* WORK TO BE COMPLETED
The output is to match the entries below character for character.

(Dataset entries)

• • • • •

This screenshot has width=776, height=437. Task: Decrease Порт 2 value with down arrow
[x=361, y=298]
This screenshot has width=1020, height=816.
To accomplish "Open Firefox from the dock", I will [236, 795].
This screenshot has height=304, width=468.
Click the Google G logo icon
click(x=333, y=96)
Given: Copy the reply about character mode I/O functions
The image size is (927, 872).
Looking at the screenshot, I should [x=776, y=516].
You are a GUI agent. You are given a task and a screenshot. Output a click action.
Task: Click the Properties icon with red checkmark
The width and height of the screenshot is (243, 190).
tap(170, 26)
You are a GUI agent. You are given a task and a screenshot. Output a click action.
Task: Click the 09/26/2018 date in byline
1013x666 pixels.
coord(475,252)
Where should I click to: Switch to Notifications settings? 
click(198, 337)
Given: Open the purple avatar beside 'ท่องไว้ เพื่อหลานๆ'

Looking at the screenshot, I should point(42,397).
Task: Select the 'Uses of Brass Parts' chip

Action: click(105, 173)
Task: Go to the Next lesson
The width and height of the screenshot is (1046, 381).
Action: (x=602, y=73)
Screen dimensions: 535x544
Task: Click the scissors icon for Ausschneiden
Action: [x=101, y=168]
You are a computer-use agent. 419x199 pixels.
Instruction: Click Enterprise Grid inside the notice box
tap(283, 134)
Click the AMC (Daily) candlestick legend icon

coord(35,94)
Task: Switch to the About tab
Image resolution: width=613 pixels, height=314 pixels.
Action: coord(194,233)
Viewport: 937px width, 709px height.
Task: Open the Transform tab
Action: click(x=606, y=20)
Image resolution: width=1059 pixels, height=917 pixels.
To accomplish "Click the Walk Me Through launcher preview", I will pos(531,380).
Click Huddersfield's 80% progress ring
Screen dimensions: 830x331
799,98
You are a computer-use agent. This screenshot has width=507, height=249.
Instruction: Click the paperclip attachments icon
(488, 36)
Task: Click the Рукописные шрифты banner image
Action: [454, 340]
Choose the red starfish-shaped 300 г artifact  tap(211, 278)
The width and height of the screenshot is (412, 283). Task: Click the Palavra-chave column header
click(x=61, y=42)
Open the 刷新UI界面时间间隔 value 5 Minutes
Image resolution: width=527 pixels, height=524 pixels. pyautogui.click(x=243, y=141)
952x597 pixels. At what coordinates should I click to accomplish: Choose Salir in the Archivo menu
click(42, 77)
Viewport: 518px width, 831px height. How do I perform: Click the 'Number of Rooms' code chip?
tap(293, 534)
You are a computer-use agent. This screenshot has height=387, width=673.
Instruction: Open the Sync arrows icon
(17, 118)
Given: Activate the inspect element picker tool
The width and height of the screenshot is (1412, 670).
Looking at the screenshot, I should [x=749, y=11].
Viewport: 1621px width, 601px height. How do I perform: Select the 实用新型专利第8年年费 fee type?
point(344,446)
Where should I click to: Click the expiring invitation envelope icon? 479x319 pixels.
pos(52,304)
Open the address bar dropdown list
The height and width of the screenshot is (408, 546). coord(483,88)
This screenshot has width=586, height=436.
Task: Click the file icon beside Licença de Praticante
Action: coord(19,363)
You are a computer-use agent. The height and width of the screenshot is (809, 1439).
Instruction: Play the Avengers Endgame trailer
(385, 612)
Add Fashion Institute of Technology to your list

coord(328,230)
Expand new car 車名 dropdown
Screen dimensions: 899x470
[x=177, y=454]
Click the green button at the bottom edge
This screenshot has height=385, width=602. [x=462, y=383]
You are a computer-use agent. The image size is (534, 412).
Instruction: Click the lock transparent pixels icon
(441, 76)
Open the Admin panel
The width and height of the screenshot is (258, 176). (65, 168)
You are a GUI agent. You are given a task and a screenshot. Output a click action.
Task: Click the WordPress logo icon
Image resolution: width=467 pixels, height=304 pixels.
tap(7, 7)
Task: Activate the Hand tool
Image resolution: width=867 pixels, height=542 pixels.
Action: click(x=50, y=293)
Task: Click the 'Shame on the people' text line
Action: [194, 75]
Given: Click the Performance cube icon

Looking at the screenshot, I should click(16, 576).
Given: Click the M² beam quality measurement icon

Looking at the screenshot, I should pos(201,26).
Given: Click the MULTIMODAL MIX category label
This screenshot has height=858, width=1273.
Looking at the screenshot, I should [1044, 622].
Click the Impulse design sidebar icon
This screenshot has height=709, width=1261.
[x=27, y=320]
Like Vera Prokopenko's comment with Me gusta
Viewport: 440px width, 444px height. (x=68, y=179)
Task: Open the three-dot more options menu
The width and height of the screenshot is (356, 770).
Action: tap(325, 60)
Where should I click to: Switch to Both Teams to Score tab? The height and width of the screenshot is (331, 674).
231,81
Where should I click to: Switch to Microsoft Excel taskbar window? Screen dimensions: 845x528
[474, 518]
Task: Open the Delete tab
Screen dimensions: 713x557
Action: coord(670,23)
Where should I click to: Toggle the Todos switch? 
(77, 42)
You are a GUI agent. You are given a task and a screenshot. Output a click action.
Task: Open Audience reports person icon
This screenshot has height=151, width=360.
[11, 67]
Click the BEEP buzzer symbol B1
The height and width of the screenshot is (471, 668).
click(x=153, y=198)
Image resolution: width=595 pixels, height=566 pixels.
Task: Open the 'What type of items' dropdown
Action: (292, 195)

• • • • •

* ANSWER SPACE
This screenshot has width=776, height=437. Task: Decrease Порт 2 value with down arrow
[x=361, y=298]
This screenshot has width=1020, height=816.
To accomplish "Open Firefox from the dock", I will [236, 795].
This screenshot has height=304, width=468.
Click the Google G logo icon
click(x=333, y=96)
Given: Copy the reply about character mode I/O functions
The image size is (927, 872).
Looking at the screenshot, I should [x=776, y=516].
You are a GUI agent. You are given a task and a screenshot. Output a click action.
Task: Click the Properties icon with red checkmark
The width and height of the screenshot is (243, 190).
tap(170, 26)
You are a GUI agent. You are given a task and a screenshot. Output a click action.
Task: Click the 09/26/2018 date in byline
1013x666 pixels.
coord(475,252)
Where should I click to: Switch to Notifications settings? 
click(198, 337)
Given: Open the purple avatar beside 'ท่องไว้ เพื่อหลานๆ'

Looking at the screenshot, I should point(42,397).
Task: Select the 'Uses of Brass Parts' chip

Action: click(105, 173)
Task: Go to the Next lesson
The width and height of the screenshot is (1046, 381).
Action: (x=602, y=73)
Screen dimensions: 535x544
Task: Click the scissors icon for Ausschneiden
Action: [x=101, y=168]
You are a computer-use agent. 419x199 pixels.
Instruction: Click Enterprise Grid inside the notice box
tap(283, 134)
Click the AMC (Daily) candlestick legend icon

coord(35,94)
Task: Switch to the About tab
Image resolution: width=613 pixels, height=314 pixels.
Action: coord(194,233)
Viewport: 937px width, 709px height.
Task: Open the Transform tab
Action: click(x=606, y=20)
Image resolution: width=1059 pixels, height=917 pixels.
To accomplish "Click the Walk Me Through launcher preview", I will pos(531,380).
Click Huddersfield's 80% progress ring
Screen dimensions: 830x331
799,98
You are a computer-use agent. This screenshot has width=507, height=249.
Instruction: Click the paperclip attachments icon
(488, 36)
Task: Click the Рукописные шрифты banner image
Action: [454, 340]
Choose the red starfish-shaped 300 г artifact  tap(211, 278)
The width and height of the screenshot is (412, 283). Task: Click the Palavra-chave column header
click(x=61, y=42)
Open the 刷新UI界面时间间隔 value 5 Minutes
Image resolution: width=527 pixels, height=524 pixels. pyautogui.click(x=243, y=141)
952x597 pixels. At what coordinates should I click to accomplish: Choose Salir in the Archivo menu
click(42, 77)
Viewport: 518px width, 831px height. How do I perform: Click the 'Number of Rooms' code chip?
tap(293, 534)
You are a computer-use agent. This screenshot has height=387, width=673.
Instruction: Open the Sync arrows icon
(17, 118)
Given: Activate the inspect element picker tool
The width and height of the screenshot is (1412, 670).
Looking at the screenshot, I should [x=749, y=11].
Viewport: 1621px width, 601px height. How do I perform: Select the 实用新型专利第8年年费 fee type?
point(344,446)
Where should I click to: Click the expiring invitation envelope icon? 479x319 pixels.
pos(52,304)
Open the address bar dropdown list
The height and width of the screenshot is (408, 546). coord(483,88)
This screenshot has width=586, height=436.
Task: Click the file icon beside Licença de Praticante
Action: coord(19,363)
You are a computer-use agent. The height and width of the screenshot is (809, 1439).
Instruction: Play the Avengers Endgame trailer
(385, 612)
Add Fashion Institute of Technology to your list

coord(328,230)
Expand new car 車名 dropdown
Screen dimensions: 899x470
[x=177, y=454]
Click the green button at the bottom edge
This screenshot has height=385, width=602. [x=462, y=383]
You are a computer-use agent. The image size is (534, 412).
Instruction: Click the lock transparent pixels icon
(441, 76)
Open the Admin panel
The width and height of the screenshot is (258, 176). (65, 168)
You are a GUI agent. You are given a task and a screenshot. Output a click action.
Task: Click the WordPress logo icon
Image resolution: width=467 pixels, height=304 pixels.
tap(7, 7)
Task: Activate the Hand tool
Image resolution: width=867 pixels, height=542 pixels.
Action: click(x=50, y=293)
Task: Click the 'Shame on the people' text line
Action: [194, 75]
Given: Click the Performance cube icon

Looking at the screenshot, I should click(16, 576).
Given: Click the M² beam quality measurement icon

Looking at the screenshot, I should pos(201,26).
Given: Click the MULTIMODAL MIX category label
This screenshot has height=858, width=1273.
Looking at the screenshot, I should [1044, 622].
Click the Impulse design sidebar icon
This screenshot has height=709, width=1261.
[x=27, y=320]
Like Vera Prokopenko's comment with Me gusta
Viewport: 440px width, 444px height. (x=68, y=179)
Task: Open the three-dot more options menu
The width and height of the screenshot is (356, 770).
Action: tap(325, 60)
Where should I click to: Switch to Both Teams to Score tab? The height and width of the screenshot is (331, 674).
231,81
Where should I click to: Switch to Microsoft Excel taskbar window? Screen dimensions: 845x528
[474, 518]
Task: Open the Delete tab
Screen dimensions: 713x557
Action: coord(670,23)
Where should I click to: Toggle the Todos switch? 
(77, 42)
You are a GUI agent. You are given a task and a screenshot. Output a click action.
Task: Open Audience reports person icon
This screenshot has height=151, width=360.
[11, 67]
Click the BEEP buzzer symbol B1
The height and width of the screenshot is (471, 668).
click(x=153, y=198)
Image resolution: width=595 pixels, height=566 pixels.
Task: Open the 'What type of items' dropdown
Action: (292, 195)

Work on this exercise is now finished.